Più voli all’aeroporto di Montichiari: «Pronti a opporci in ogni modo»

L’ira di Pierluigi Bianchini, sindaco di Castenedolo, paese interessato dalle rotte dei cargo: «Venire a conoscenza di questa notizia dai media è inaccettabile»
Elisa Cavagnini
Un aereo cargo all'aeroporto di Montichiari © www.giornaledibrescia.it
Un aereo cargo all'aeroporto di Montichiari © www.giornaledibrescia.it

Il previsto aumento dei voli sul limitrofo aeroporto di Montichiari è un fulmine a ciel sereno per il Comune di Castenedolo, trovatosi, suo malgrado, ad apprendere dagli organi di stampa la decisione presa dal colosso Amazon e dalla gestione del D’Annunzio. «Venire a conoscenza di questa notizia dai media è inaccettabile, visto l’enorme impatto che i 38 nuovi voli settimanali avranno sul nostro territorio a partire dall’8 settembre – tuona contrariato il primo cittadino Pierluigi Bianchini –. Non siamo stati chiamati in causa per un confronto tra le parti e ci reputiamo profondamente risentiti.

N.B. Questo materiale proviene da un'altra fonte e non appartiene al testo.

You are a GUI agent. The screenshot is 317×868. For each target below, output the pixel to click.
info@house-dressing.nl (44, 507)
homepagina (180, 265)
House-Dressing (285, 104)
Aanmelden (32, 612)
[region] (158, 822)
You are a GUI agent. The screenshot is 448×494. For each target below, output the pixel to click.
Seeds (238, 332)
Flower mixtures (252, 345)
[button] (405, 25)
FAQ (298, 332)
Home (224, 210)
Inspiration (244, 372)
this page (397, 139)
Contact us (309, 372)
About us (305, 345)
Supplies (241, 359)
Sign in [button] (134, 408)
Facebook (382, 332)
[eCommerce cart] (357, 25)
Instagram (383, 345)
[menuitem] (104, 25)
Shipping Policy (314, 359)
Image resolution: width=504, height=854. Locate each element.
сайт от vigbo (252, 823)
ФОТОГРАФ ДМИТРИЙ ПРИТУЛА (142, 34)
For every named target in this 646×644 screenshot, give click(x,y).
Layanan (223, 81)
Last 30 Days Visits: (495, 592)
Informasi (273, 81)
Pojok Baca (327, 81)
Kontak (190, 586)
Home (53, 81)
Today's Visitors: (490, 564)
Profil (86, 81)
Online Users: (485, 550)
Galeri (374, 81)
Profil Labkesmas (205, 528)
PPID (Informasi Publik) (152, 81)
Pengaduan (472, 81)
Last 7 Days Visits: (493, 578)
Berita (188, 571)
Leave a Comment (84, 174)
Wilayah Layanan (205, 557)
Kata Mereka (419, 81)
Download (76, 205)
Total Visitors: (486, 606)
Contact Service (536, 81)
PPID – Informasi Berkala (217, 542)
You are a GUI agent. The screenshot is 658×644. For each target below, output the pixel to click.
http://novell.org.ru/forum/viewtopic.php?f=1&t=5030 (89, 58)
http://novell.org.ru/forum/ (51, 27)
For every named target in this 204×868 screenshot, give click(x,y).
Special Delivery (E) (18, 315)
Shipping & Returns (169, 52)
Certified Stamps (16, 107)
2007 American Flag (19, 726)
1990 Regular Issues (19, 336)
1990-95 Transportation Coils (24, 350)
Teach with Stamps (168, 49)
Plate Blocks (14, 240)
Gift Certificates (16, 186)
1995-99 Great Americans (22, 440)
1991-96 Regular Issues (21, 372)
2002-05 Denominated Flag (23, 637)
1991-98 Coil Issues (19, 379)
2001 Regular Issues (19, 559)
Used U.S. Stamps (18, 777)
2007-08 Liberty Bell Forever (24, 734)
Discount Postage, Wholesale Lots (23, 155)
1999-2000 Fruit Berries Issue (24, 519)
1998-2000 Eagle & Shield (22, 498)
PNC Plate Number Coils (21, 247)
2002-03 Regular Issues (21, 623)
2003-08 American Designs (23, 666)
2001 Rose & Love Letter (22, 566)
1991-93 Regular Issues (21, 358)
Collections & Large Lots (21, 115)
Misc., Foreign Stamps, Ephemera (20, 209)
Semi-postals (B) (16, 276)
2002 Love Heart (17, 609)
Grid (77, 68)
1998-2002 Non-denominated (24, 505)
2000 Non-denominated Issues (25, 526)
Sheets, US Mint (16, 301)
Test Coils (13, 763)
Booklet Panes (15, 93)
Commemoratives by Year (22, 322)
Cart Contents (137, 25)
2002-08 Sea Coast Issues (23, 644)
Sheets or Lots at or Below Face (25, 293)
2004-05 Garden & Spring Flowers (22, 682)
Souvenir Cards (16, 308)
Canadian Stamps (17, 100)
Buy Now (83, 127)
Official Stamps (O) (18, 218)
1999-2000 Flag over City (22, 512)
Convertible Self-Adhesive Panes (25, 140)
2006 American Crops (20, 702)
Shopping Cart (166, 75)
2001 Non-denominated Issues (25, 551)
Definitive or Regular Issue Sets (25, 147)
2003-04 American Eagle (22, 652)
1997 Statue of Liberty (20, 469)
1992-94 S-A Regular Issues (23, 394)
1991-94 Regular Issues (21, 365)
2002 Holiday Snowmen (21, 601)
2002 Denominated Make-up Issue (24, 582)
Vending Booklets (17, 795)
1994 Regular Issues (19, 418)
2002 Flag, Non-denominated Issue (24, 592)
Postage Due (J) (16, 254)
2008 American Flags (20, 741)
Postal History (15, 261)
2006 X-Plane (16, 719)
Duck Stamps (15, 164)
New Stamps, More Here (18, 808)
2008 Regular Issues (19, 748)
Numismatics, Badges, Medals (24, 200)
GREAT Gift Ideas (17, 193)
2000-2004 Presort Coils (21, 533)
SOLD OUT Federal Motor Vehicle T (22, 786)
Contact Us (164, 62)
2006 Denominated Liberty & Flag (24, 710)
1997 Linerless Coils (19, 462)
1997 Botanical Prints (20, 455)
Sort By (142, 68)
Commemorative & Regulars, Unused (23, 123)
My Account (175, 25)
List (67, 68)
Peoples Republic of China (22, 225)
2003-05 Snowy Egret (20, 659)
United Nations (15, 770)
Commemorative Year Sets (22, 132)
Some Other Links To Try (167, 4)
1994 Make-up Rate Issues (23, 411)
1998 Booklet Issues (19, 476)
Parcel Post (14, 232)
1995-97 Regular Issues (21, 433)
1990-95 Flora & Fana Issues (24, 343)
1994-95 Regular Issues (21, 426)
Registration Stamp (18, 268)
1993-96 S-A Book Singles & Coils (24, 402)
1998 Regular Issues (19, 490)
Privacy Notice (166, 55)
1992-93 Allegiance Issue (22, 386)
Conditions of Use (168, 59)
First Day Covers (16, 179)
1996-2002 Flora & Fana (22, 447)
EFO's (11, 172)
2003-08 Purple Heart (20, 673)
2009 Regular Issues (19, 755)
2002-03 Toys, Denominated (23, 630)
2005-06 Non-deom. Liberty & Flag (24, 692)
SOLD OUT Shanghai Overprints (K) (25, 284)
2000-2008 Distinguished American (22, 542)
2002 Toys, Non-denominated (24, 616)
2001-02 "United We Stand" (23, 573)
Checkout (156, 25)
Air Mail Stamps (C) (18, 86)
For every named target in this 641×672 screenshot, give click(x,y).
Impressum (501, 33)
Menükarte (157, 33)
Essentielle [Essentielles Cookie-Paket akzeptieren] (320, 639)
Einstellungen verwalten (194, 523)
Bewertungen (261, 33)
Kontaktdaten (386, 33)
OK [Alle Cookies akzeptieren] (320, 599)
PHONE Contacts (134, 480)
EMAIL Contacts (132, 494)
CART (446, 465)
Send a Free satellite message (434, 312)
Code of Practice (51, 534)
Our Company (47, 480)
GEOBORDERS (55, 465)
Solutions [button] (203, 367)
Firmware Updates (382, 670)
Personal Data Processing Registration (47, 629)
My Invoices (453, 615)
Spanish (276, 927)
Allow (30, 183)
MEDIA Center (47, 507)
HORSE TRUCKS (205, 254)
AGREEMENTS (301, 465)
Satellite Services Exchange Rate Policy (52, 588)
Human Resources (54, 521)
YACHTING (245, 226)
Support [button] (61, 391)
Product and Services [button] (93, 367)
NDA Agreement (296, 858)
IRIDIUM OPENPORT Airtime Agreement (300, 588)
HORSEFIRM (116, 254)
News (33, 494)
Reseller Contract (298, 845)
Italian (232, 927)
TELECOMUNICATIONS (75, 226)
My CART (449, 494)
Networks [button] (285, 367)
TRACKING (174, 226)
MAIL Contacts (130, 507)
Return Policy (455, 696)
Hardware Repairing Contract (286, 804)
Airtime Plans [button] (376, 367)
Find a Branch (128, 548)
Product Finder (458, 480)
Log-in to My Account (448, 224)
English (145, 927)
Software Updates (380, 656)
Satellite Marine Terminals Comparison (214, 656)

Utilizzeremo ogni strumento per tutelare il nostro benessere e la nostra salute, che vengono ben prima degli interessi economici sottostanti questa risoluzione».

Bianchini, dal canto suo, ha già manifestato in più occasioni la contrarietà di Castenedolo in merito all’intensificazione dei voli e al futuro ampliamento dello scalo.

Il corridoio di atterraggio e decollo dell'aeroporto D'Annunzio di Montichiari - Fonte FightBeat
Il corridoio di atterraggio e decollo dell'aeroporto D'Annunzio di Montichiari - Fonte FightBeat

«La nostra posizione di contrarietà è già stata portata in tutte le sedi istituzionali competenti, dalla Regione ai Ministeri relativi, passando per Enac e Arpa – conclude Bianchini –. Abbiamo espressamente evidenziato le criticità legate all’aumento del traffico aereo, del rumore e dell’inquinamento che andranno ad insistere su un’area già vulnerabile».

«Dati alla mano, porteremo avanti questa istanza, riferendoci ad esempio alle centraline di monitoraggio che valutano le ricadute a livello acustico dei voli. La nostra battaglia continua, in difesa della salute e nel rispetto della comunità. Non abbasseremo la guardia, ci opporremo sempre e, per ogni aggravante che ci verrà propinata, come accaduto in questa occasione, chiederemo concrete compensazioni. La nostra salute non è in vendita».